MCU: An Evaluation Framework for Open-Ended Game Agents
Authors: Xinyue Zheng, Haowei Lin, Kaichen He, Zihao Wang, Qiang Fu, Haobo Fu, Zilong Zheng, Yitao Liang
ICML 2025 | Venue PDF | Archive PDF | Plain Text | LLM Run Details
| Reproducibility Variable | Result | LLM Response |
|---|---|---|
| Research Type | Experimental | Empirical results reveal that even state-of-the-art foundation agents struggle with the increasing diversity and complexity of tasks. In this section, we first demonstrate the effectiveness of Auto Eval.
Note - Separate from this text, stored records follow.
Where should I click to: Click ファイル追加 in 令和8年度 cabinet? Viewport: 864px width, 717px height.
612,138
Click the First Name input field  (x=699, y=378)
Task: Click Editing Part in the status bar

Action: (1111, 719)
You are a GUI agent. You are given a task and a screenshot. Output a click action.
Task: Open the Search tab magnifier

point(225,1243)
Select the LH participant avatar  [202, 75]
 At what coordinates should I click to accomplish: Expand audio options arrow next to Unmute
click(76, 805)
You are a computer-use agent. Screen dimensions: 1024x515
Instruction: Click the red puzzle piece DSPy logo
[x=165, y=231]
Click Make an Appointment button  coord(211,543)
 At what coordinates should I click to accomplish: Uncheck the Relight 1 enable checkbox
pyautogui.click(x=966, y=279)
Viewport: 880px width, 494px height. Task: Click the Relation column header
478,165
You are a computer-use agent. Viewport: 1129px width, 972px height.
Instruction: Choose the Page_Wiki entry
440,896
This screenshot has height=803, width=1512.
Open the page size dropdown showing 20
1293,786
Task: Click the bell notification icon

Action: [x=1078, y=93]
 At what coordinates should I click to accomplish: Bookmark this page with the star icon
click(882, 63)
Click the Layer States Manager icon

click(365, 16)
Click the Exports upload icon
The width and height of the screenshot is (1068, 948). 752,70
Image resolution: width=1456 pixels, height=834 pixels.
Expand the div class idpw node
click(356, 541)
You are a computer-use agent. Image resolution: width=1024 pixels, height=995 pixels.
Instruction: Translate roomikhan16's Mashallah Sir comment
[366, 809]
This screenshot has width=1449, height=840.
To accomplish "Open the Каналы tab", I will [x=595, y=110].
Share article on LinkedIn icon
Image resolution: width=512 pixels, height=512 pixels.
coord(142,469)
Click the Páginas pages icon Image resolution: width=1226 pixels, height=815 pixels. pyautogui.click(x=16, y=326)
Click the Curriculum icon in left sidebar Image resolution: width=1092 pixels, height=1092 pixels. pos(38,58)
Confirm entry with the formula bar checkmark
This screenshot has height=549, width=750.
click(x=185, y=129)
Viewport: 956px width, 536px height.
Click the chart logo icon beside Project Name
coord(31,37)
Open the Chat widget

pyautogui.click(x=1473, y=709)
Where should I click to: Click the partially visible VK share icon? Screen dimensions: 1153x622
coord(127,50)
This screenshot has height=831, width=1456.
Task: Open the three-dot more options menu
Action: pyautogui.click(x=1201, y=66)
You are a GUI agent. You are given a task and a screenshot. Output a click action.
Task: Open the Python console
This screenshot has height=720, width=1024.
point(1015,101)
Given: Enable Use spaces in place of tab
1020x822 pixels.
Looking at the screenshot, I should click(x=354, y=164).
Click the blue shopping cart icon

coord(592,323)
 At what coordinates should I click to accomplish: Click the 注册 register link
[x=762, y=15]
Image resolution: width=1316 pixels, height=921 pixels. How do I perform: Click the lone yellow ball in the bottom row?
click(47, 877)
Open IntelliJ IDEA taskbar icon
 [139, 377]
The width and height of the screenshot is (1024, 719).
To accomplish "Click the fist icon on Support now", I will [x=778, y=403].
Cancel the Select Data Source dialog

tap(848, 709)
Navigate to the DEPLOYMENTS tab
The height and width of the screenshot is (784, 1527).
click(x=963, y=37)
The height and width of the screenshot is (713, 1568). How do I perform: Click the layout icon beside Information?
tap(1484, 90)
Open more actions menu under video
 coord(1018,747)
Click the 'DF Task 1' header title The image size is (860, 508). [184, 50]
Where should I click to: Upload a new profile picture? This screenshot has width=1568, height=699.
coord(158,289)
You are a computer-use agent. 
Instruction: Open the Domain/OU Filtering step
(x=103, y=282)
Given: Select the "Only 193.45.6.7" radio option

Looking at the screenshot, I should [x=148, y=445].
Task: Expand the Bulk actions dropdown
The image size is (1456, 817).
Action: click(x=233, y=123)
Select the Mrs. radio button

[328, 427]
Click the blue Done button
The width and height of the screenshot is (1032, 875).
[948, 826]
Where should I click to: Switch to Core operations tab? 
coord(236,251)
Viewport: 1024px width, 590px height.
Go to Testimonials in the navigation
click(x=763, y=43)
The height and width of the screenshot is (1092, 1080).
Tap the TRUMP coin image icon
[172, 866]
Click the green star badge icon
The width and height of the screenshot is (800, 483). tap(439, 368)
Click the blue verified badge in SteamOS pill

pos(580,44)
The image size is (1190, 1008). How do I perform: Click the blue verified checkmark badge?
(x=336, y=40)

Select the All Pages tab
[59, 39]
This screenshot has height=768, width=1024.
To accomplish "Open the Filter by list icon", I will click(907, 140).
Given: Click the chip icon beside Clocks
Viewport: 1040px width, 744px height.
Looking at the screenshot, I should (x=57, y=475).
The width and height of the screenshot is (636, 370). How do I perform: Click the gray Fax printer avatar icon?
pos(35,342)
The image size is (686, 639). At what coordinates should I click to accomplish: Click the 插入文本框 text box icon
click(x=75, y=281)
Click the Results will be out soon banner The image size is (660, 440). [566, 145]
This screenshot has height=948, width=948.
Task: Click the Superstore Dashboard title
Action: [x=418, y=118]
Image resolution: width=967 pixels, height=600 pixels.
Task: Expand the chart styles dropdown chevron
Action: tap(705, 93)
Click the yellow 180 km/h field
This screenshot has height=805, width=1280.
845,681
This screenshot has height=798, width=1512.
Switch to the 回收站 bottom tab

Subsequently, we assess the capabilities of state-of-the-art agents using MCU and provide insights for the development of future open-ended Minecraft agents. |
| Researcher Affiliation | Collaboration | 1Beijing Institute for General Artificial Intelligence (BIGAI), Beijing, China 2Institute for Artificial Intelligence, Peking University, Beijing, China 3Tencent AI Lab, Shenzhen, China. |
| Pseudocode | Yes | G.6. Pseudo-Code Examples Listing 6: Mineflayer Craft Task Pseudo-Code Listing 7: MCU Evaluation Process Pseudo-Code |
| Open Source Code | Yes | Our evaluation code and scripts are available at https://github.com/Craft Jarvis/MCU. |
| Open Datasets | Yes | Our evaluation code and scripts are available at https://github.com/Craft Jarvis/MCU. The finalized atomic task list is provided as supplementary material alongside the code. Distilling high-quality tasks from existing benchmarks, such as Mine Dojo (Fan et al., 2022) and Skill Forge (Cai et al., 2024c). |
| Dataset Splits | No | The paper describes evaluation datasets for human annotation and agent performance across various tasks (e.g., '500 trajectories spanning 60 tasks', '236 pairs', '227 individual ratings'). It also mentions training sets of varying sizes (e.g., '100 to 10,000,000 states' for the Hunt Sheep task). However, it does not specify explicit training/test/validation dataset splits with percentages, sample counts, or a clear methodology for reproducibility of model training in a general sense for the datasets used in its experiments. |
| Hardware Specification | No | The paper mentions 'requiring approximately 50 training hours on three GPUs' when discussing experimental setup. However, it does not specify the exact model or type of GPUs used for training. |
| Software Dependencies | No | The paper mentions using Mine Studio (Cai et al., 2024a) and implies the use of Mineflayer (Prismarine JS, 2024) through pseudocode examples (Listing 6). It also includes pseudocode with Python-like imports (Listing 7). However, it does not specify version numbers for these or any other key software dependencies or libraries. |
| Experiment Setup | Yes | Detailed hyperparameter configurations are listed in Table 9. Table 9 specifies: Steps 25M, GAE Lambda 0.95, Learning Rate 2 * 10^-5, PPO Clip 0.1, Scheduler Linear, Policy Loss Weight 1.0, Optimizer Adam, Value Loss Weight 0.5, Adam Epsilon 1 * 10^-8, KL Loss Weight 0.3, Number of Training GPUs 2, KL Loss Decay 0.995, Batch Size per GPU 1, Reward Discount 0.999. |